According to the Georgetown Current, Apple has been trying to open a new store in Georgetown since 2007 but has been having problems getting its designs through local review.
Apple Inc. claims design geeks as well as computer snobs among its fans, and the company’s storefronts are hallowed ground for those who worship form as much as function.
But Apple’s design credentials seem to hold little sway in Georgetown. Although the company has owned a Georgetown location at 1229 Wisconsin Ave. for more than a year and has approval to demolish the existing structure there, D.C. has yet to get its first Apple store. Moreover, recent delays suggest the wait is far from over.
At its Dec. 2 meeting, the Georgetown advisory neighborhood commission rejected the third consecutive proposal from the California-based store, and the Old Georgetown Board did the same at its meeting two days later.
Planners had hoped the third time would be the charm: “Steve saw this design and really loves it,” said project manager Carrie Johnson, referring to Apple founder Steve Jobs.
Commissioners disagreed with Jobs and claimed the design – a glass first story with a solid-stone upper facade punctuated by a large window shaped like Apple’s logo – would not fit into Georgetown.
Old Georgetown Board members agreed, said board spokesperson Tom Luebke. “The board felt that the design turned the building into a billboard,” he said.
Other board criticisms have been constants since September 2007, when Apple presented its first design, a glass lower story and an upper story that featured punched windows.
“That first time, like every time after, it was a question of scale,” said Luebke. The board wanted something to break up the unrelieved expanse of glass, but Apple returned in the summer of 2008 with an all-glass facade.
“The board wanted something less autonomous, something that supports the historic district,” said Luebke. And again, there was the question of scale.
Although the complaint that the most recent iteration was “too modern” did surface at the neighborhood commission meeting, the moreauthoritative Old Georgetown Board told Apple that a “modern treatment is possible,” according to Luebke.

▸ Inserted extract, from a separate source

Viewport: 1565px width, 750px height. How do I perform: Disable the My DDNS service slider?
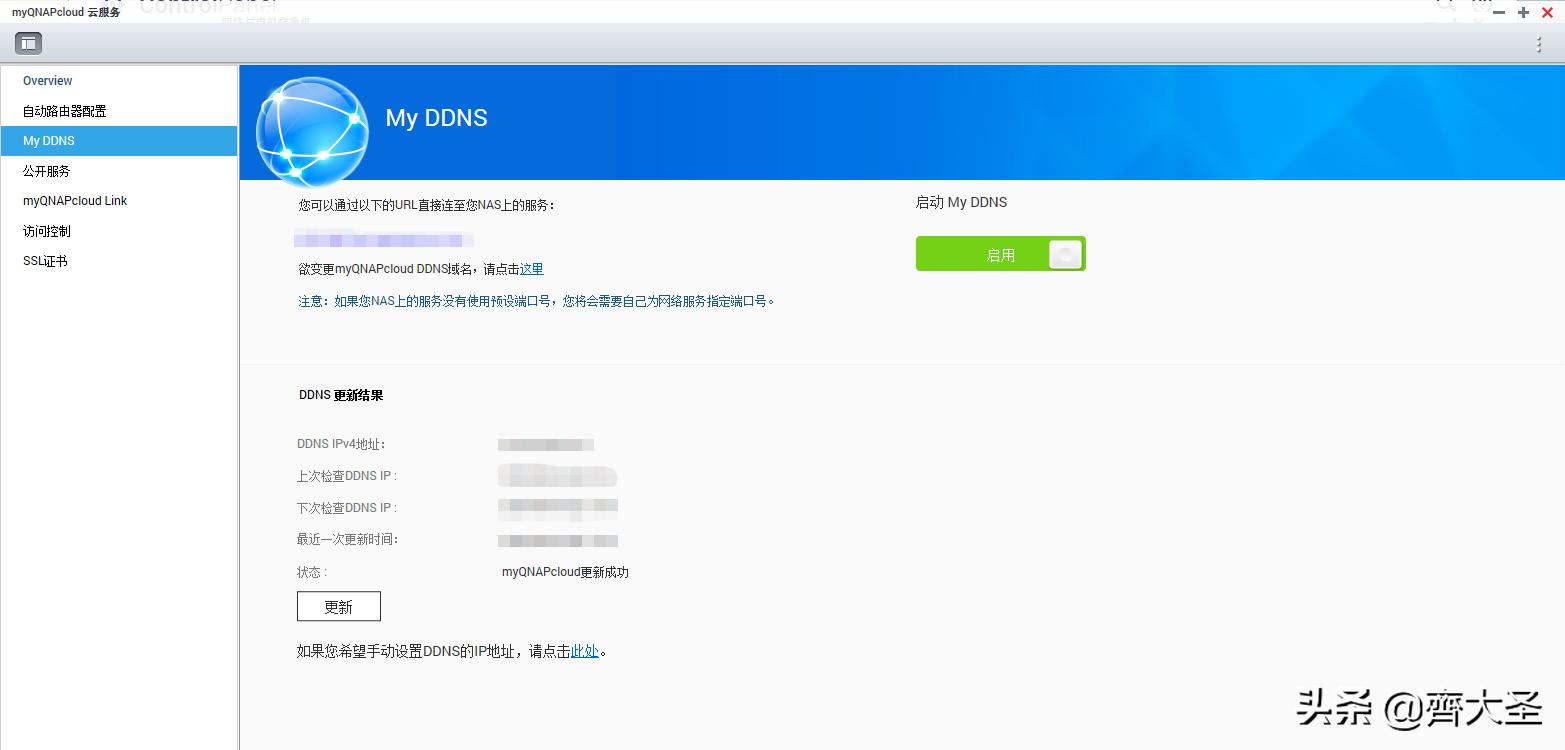[1000, 253]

“They’re not against modern design,” he said of the board.
Another worry has been the one-story approach to the building, formerly the site of a French Connection UK store.
“It didn’t seem that one-story occupancy is an enlightened idea for smart growth in Georgetown,” said Luebke.

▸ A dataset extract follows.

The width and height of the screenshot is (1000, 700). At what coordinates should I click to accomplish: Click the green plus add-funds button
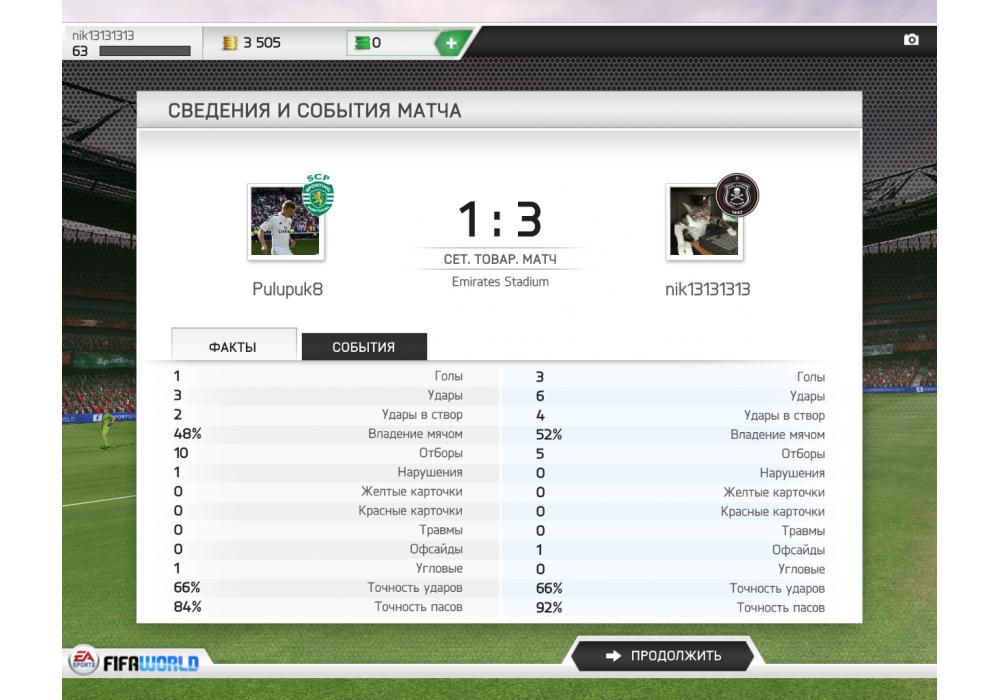click(x=452, y=43)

Apple Inc. did not return calls for comment.
The brand has had success placing stores in historic and culturally important spots other than Georgetown. A brief survey of existing storefronts, however, shows that Apple’s proposals for the D.C. site more closely echo newer, suburban Apple stores than, for example, the company’s stores on Regent Street in London or in SoHo in New York City.
Those latter stores’ facades, however, were historically protected and therefore retained, while the Wisconsin Avenue site will be demolished.
But Apple will somehow have to adjust its design to its surroundings if it wants to proceed, said Luebke. “So far,” he said, “there has been very little context of the historic district.”
While we wait for the first Washington D.C. store to open, there are many other Apple stores in the D.C. metro area in nearby Virginia (two stores in Arlington, one in Fairfax, and one in McLean, VA) and Maryland (two stores in Bethesda and one in Columbia, MD).